• Task item: Print only the lines running from the line with "Task: Check Customer" to the final line below, both included, exactly as written and without the pictures.

• Extracted material:
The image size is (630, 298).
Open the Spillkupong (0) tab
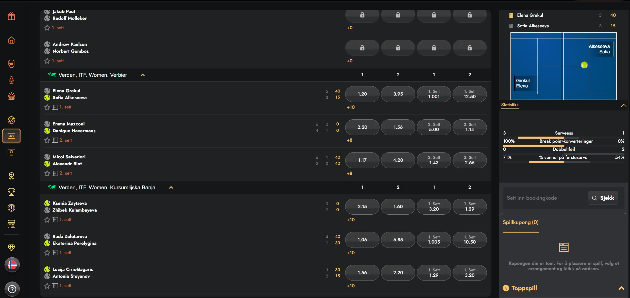coord(521,222)
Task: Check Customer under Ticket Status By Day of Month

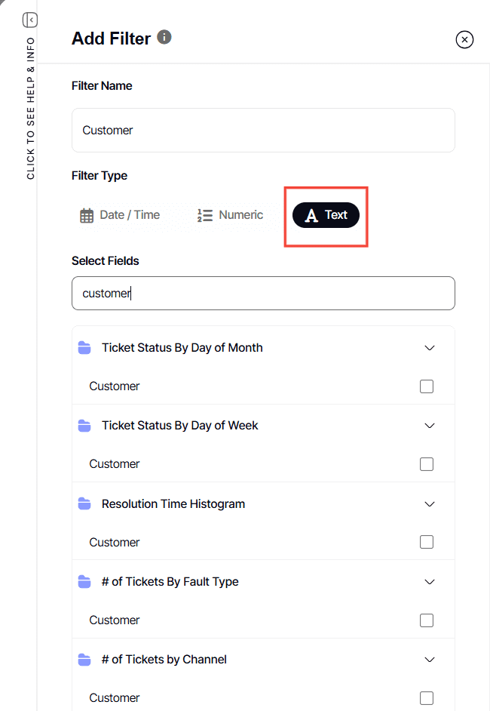Action: point(427,386)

• Exercise output:
Task: Check Customer under Ticket Status By Day of Month

Action: point(427,386)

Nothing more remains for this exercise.